Personal bankruptcies are being filed at a rate 25 percent higher than in 1995, and if the current rate is maintained, the absolute numbers, estimated at 1.1 million, will surpass the record of 900,000 set in 1992. The situation surprised the New York Times (August 26, 1996) because normally high bankruptcy rates occur during recessions. We are in the fifth year of economic recovery, however, according to the experts. The problem, therefore, must be due to greed and personal irresponsibility. Banks are offering credit cards to people who would not have qualified in the past and, anyhow, the American people no longer feel that bankruptcy is a disgrace. Tom, a practical nurse from Cambridge Springs, Pennsylvania, said of his Chapter 7 bankruptcy, “I don’t look at it as a cop-out. I’m just taking advantage of one of the opportunities the Government offers.” He relieved his guilty conscience by referring to the bankruptcy declared by Rockefeller Center. We Americans are so irresponsible. It is hard to see why the Times puts up with us. (It was a Japanese consortium that owned Rockefeller Center, but let that pass.)
Other explanations lie near to hand. For one thing, we no longer measure prosperity by the Cross National Product, but by the new Gross Domestic Product, which, inter alia, counts as American prosperity profits made in the United States by foreign firms, for example on television sets or VCRs.

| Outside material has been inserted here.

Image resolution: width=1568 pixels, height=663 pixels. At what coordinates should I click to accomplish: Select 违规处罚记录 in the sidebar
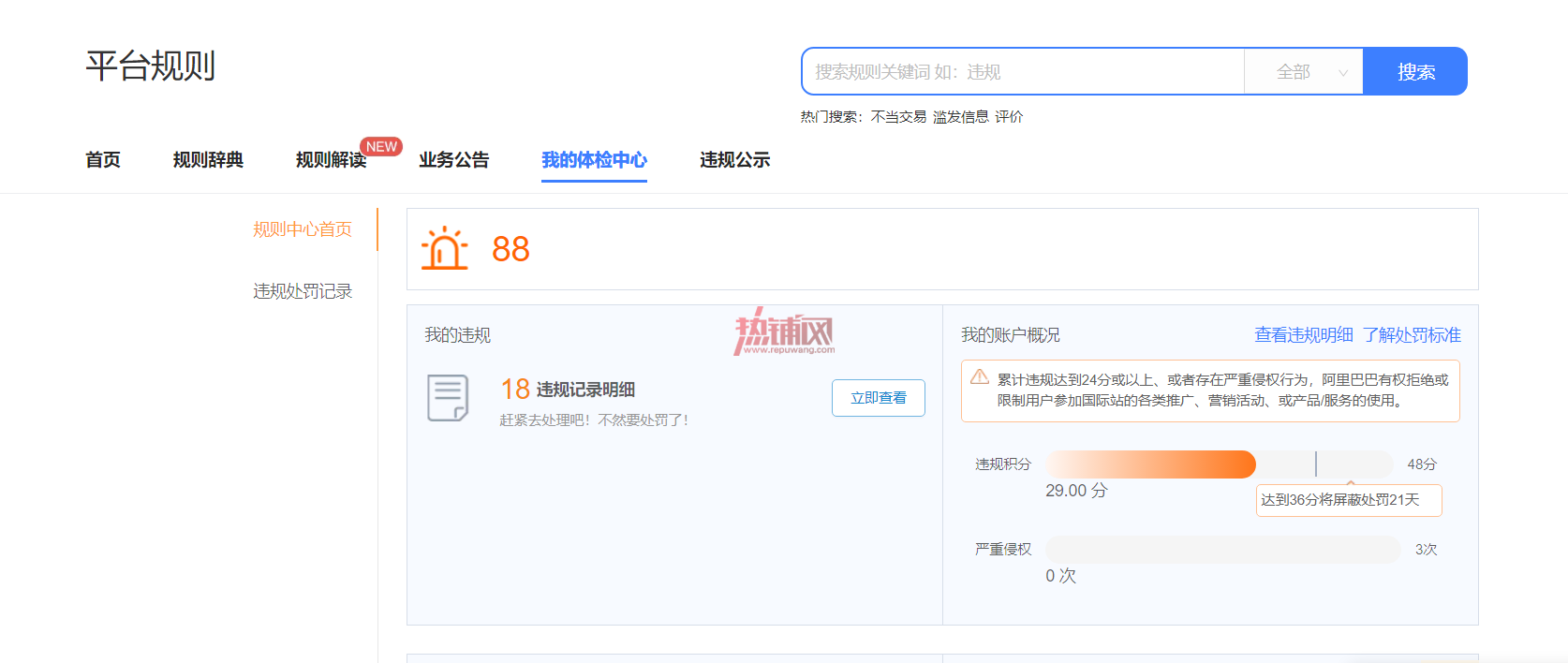[303, 291]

A study issued by Visa International seems to show a striking difference from earlier periods. In 1991 nearly half the bankruptcies were attributed to “job problems.” Now 15 percent are attributed to “unemployment” while 29 percent are filers who are “overextended.” Irresponsible Americans again! Lawyer Alan A. Aaron of Midland, Texas, describes the vast majority of recent personal bankruptcies as “a husband and wife working where everything seems to be going the right way, except they have more money going out than coming in.” Mr. Micawber, call your office! Other observers have a different view. “Downsizing is the current theme here,” says Jonathan Kohn of Newark. Ms. Jeannie Seeliger of Jersey City told the Times, “We have people who have lost jobs in banking, on Wall Street, you name it, every field I can think of, and it has a ripple effect.”
The role of downsizing in the current bankruptcy crisis is disguised by the flexibility of the United States economy. A recent government study, reported in the Times on August 23, discovered 8.4 million people pushed out of their jobs involuntarily from 1993-1995. Most of them found new jobs, but only a third were paid their old salary or better. You and your wife are both working, a situation historically true of economically precarious times. One of you is downsized and has to take a job at a considerable cut in pay. There is no comparable cut in your continuing expenses, which may include a mortgage, and the cost of college or private school. For many families the choice is between a life reduced to the level of the Victorian shabby-genteel, or borrowing. Consumer debt is growing at the rate of nine percent, with a current total of $1.2 trillion, $350 billion of which is on credit cards. Visa International estimates that one out of every 100 households will declare bankruptcy this year, with a debt averaging 5.3 times its annual income, as opposed to 3.5 in 1988.
Government figures show unemployment at 5.1 percent, a seven-year low. According to the papers, this good news caused Wall Street to rebound from a serious drop on the day before the news was announced (September 6). Louis Rukeyser of PBS had a different version. The news of low unemployment was leaked on Thursday, September 5, and Wall Street, in fear of Alan Greenspan’s raising interest rates, sank some 50 points. When the full report was released the next day, careful readers could see that about a third of the new jobs were in government and so no sign of a healthy economy. (Much the same is true of the 10 million jobs the President keeps telling us he has created. His policies did have a role in creating many of them, but they are paid for with taxes, not vice versa) As a nation and as individuals, we owe far more than we can repay.
Is there a way out of this mess? Yes, but first we must face the fact that downsizing, the loss of good jobs overseas, is the result of our headlong plunge into the whirlpool of the global economy. Our first mission is to protect American jobs by protecting American farms and businesses. Economic historians Alfred E. Eckes, Jr., in Opening Americas Market (1995), and Paul Bairoch in Economics and World History: Myths and Paradoxes (1993), have shown that America’s rise to world economic hegemony and the spread within America of general prosperity occurred at times of high tariffs. Republican Presidents from Abraham Lincoln to Ronald Reagan have supported protectionism, while Democrats from Woodrow Wilson to Bill Clinton have opposed it. On this issue, as on most important ones, there is no substantial difference between Clinton and Dole. Under either man the United States faces a future of increased downsizing and consequent debt. Even a slight economic downturn will send our country spinning off into the nightmare of bankruptcy and unemployment that Mexico has been going through for the past two years. After that the inevitable scapegoating will begin, to be followed in short order by ethnic conflicts, exacerbated by religious and economic differences, that will make today’s Bosnia seem in retrospect a happy dream.